Feds publish guide to avoiding missteps in electronic medical records adoption

Dan Gorenstein Oct 12, 2016
Most hospitals and physicians in the country now use electronic health record systems. Joe Raedle/Getty Images
HTML EMBED:
COPY

The Obama administration has pushed to get doctors and hospitals to ditch all their paper records and get wired up.

The idea was to be more efficient, avoid medical mistakes like prescribing the wrong medication, and save money.

After the federal government invested more than $30 billion, most hospitals and physicians now have electronic health record systems.

Yet some software vendors who sell these things are tucking hidden fees — some small, some big — into the contracts, making it hard to deliver on the promise to share patient data.

So the Department of Health and Human Services has released a sort of ‘how to negotiate’ guide to help doctors and hospitals sidestep contractual minefields and not get tripped up by the fine print.

Marcus Johnson, who heads up IT at the Arkansas Verdigris Valley Health Centers in Oklahoma, said the clinic was thrilled when it bought an electronic health records system. Then the clinic saw the software vendor’s contract. 

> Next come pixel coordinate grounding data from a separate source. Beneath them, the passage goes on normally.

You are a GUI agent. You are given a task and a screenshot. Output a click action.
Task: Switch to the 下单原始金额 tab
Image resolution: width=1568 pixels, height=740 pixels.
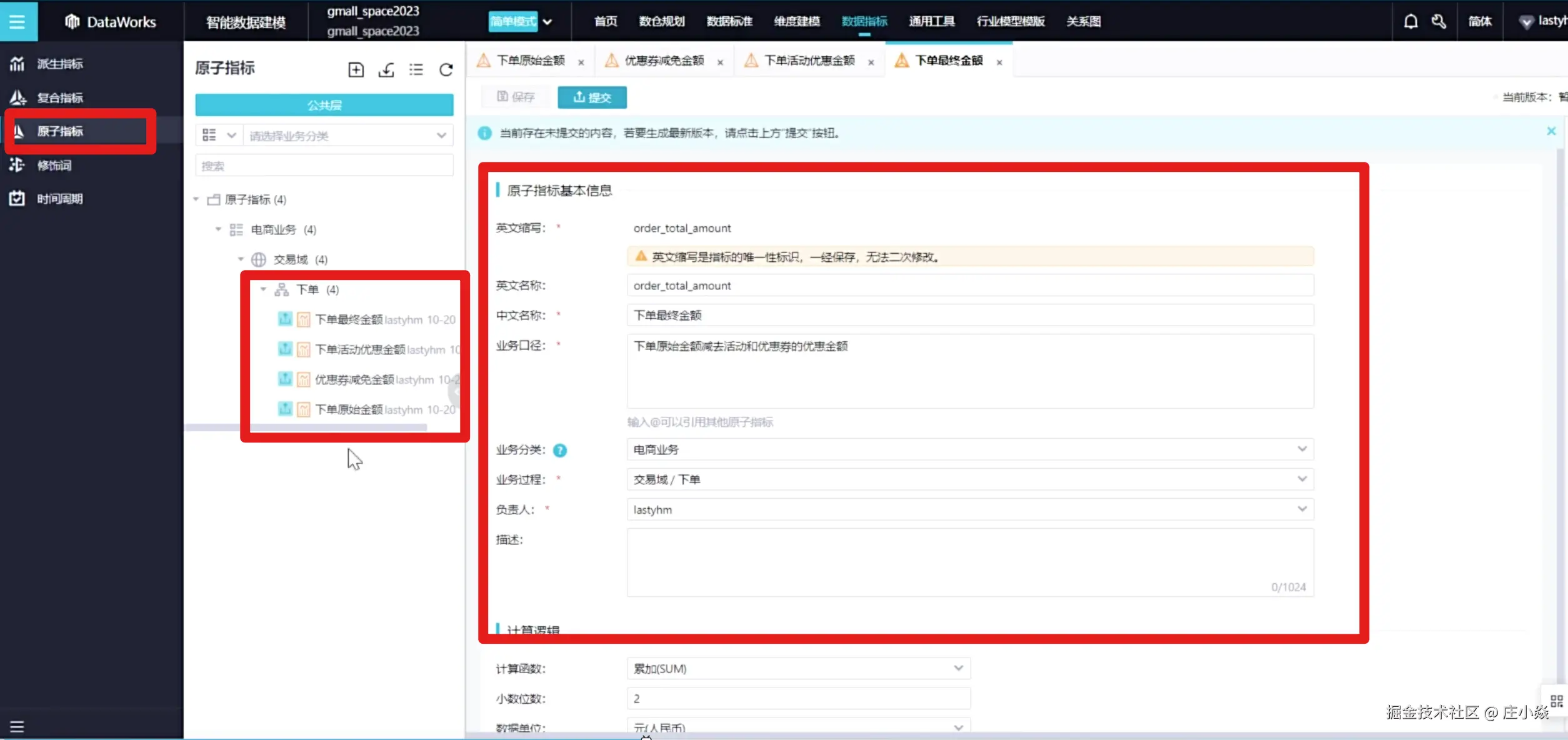[530, 61]
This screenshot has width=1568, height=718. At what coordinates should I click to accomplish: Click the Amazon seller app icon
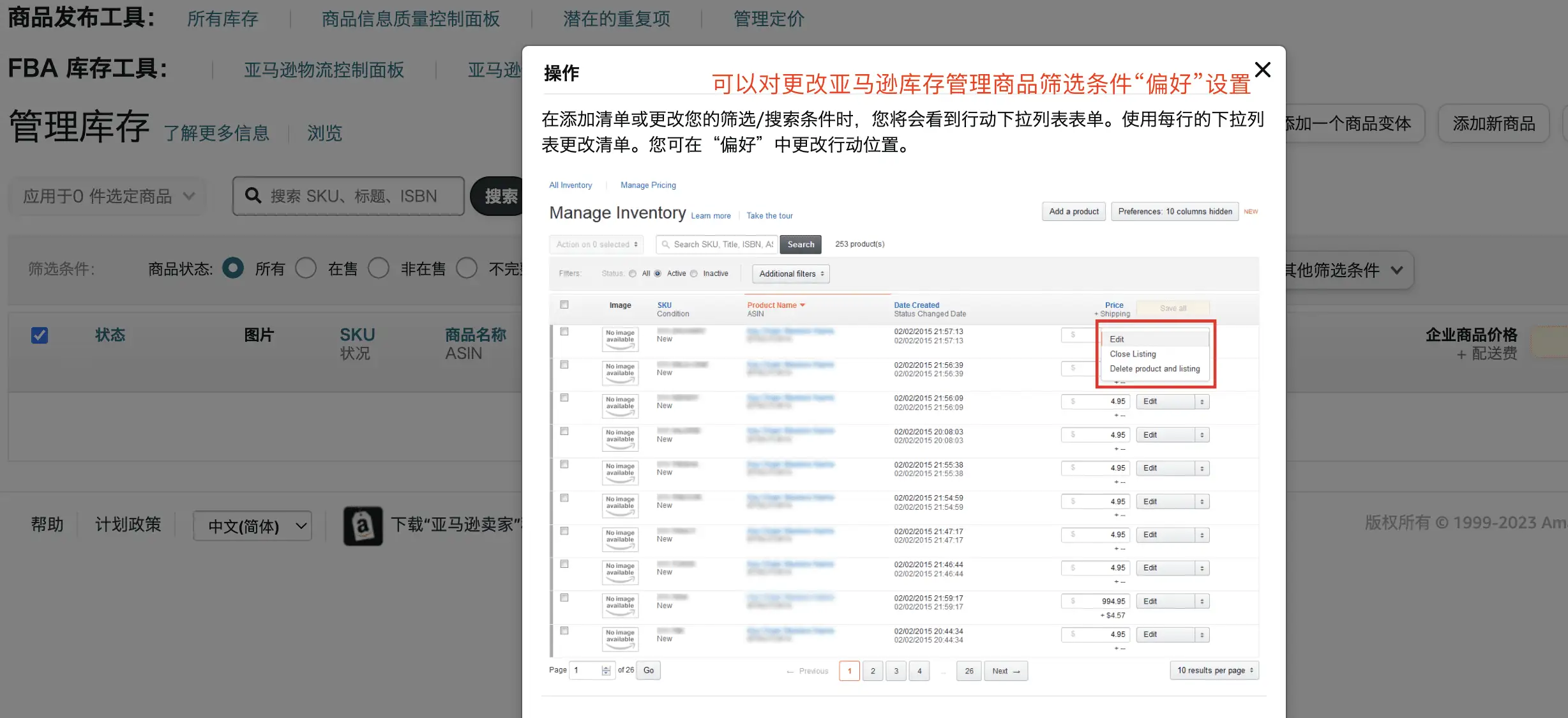[x=363, y=526]
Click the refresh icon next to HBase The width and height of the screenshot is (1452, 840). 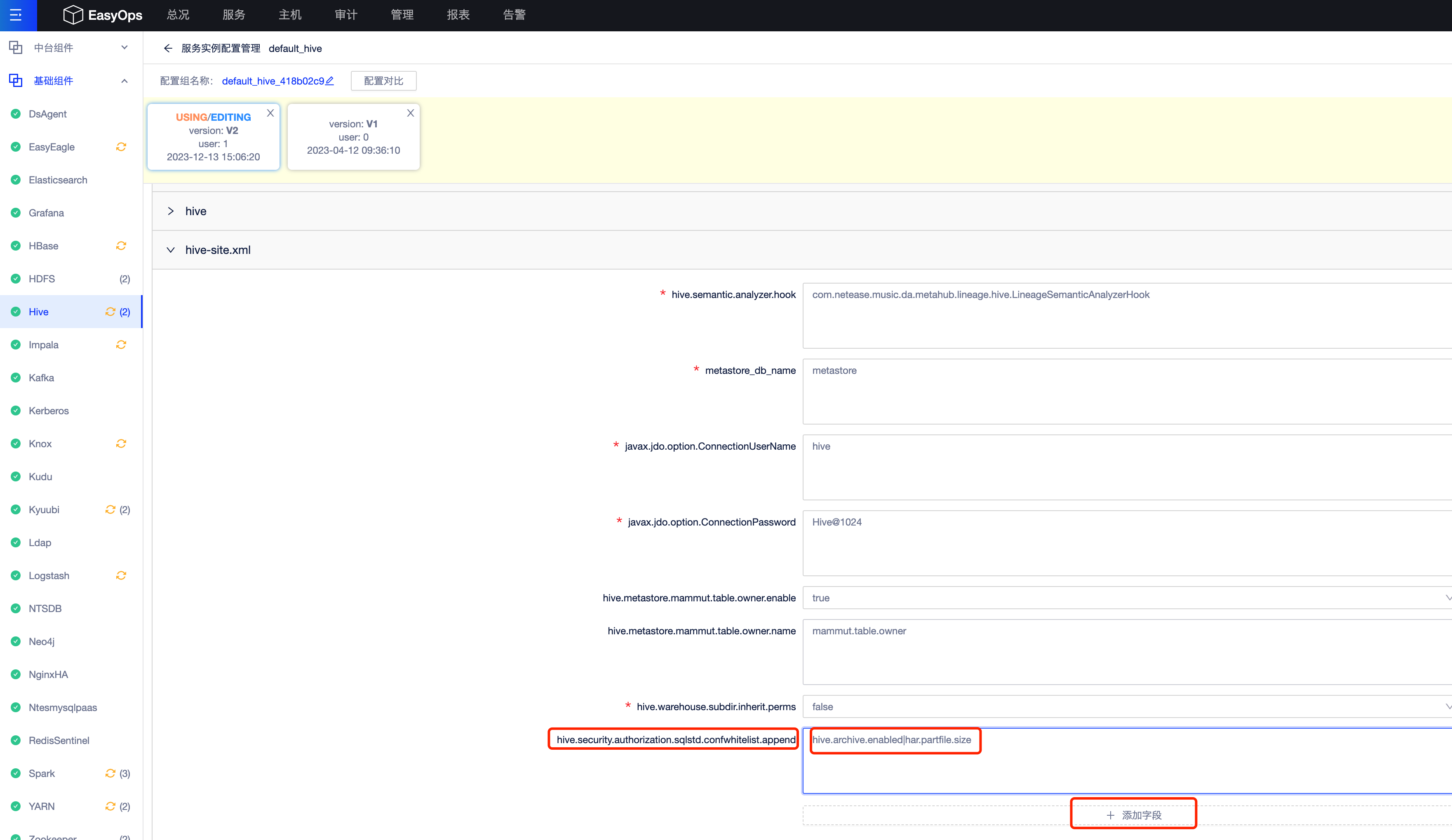(121, 245)
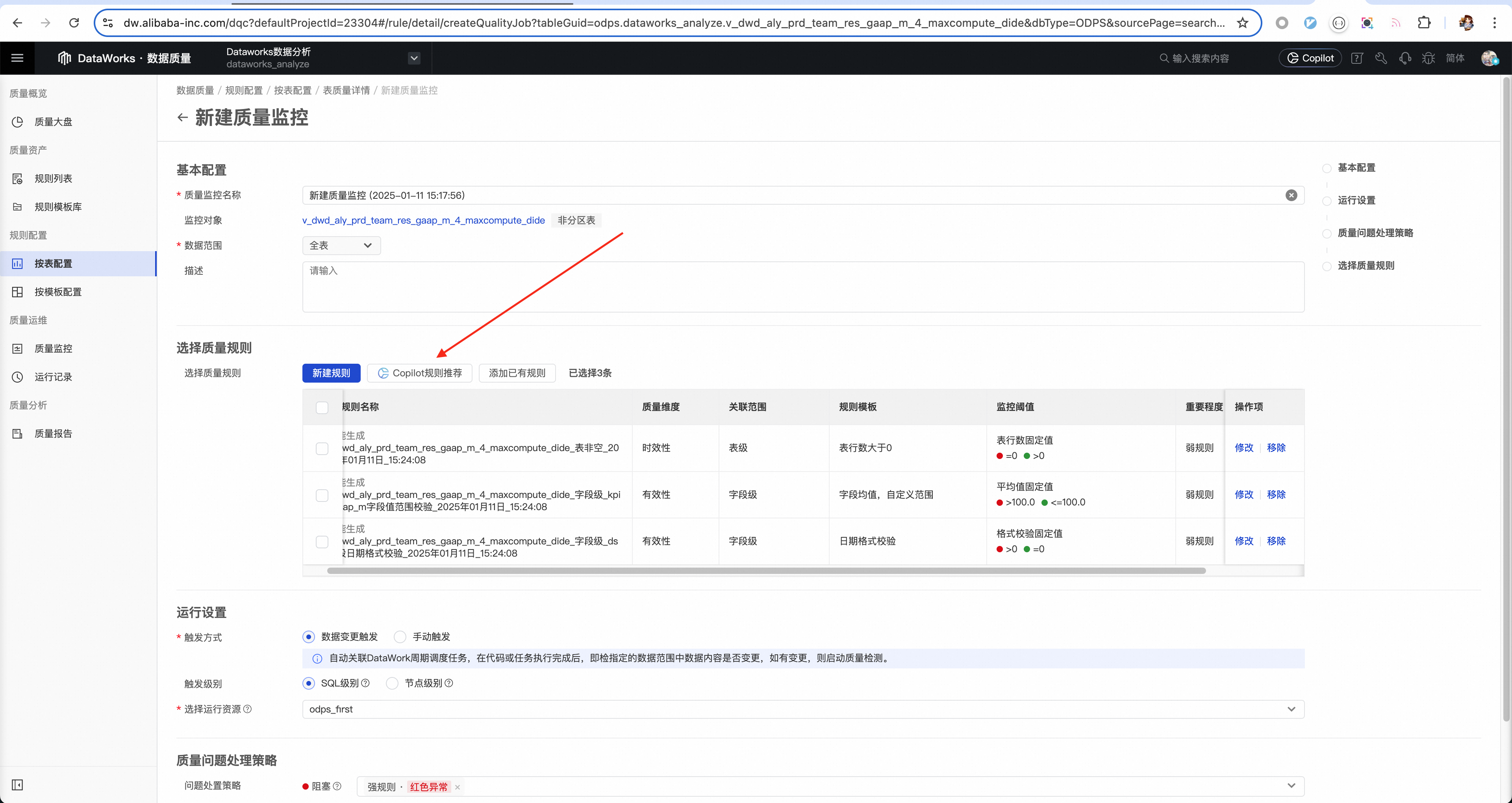The width and height of the screenshot is (1512, 803).
Task: Click the Copilot规则推荐 button
Action: pyautogui.click(x=420, y=373)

“The gibberish in the contracts that they sent, good luck reading that,” he said.

Staff assumed they’d finally be able to track the care their patients got from dozens of hospitals and doctors all around Tulsa.

Instead they got schooled in the art of a bad deal.

“To send out an alert to a patient to say they have an appointment, it’s 10 cents per message,” said Johnson.

And that’s not all.

To share patient data the clinic would have had to pay a one-time $750 facility fee and $50 per month for every nurse and doctor who wanted to exchange data.

All told, it it’d be $50,000, which the office didn’t have.

So for the last six years patient data may as well have been kept on paper.

“That story is very common, unfortunately. So it’s a problem,” said Andy Slavitt, the acting administrator for Centers for Medicare and Medicaid Services.

Federal health officials know there are lots of small practice physicians out there negotiating with banks of lawyers hired by some of the largest software companies on the planet.

The new guide, said Slavitt, flags common tricks like one-time connection fees and offers doctors negotiating advice.

“We have looked at all the clauses that we can find in contracts, and we’re publishing a list of best practices so they can be incorporated into the contracts that people use,” he said.

This manual is another signal the Obama administration wants vendors to put patients ahead of financial gain.

But Dan Haley with Athena Health – one of the industry’s biggest players – isn’t sure the guide will much matter.

He said market forces are chasing out bush league moves like duping small practices.

“It’s not a viable tactic,” he said. “Doctors don’t exist in a bubble where time is frozen in 1996. They operate in the same world we operate in where information is ubiquitous, and so they want it inside their practices.”

In Oklahoma, Marcus Johnson says they’ve quit their old vendor. The clinic has hired a new company that guarantees data will follow the patient, and the clinic can even send out appointment reminders for free.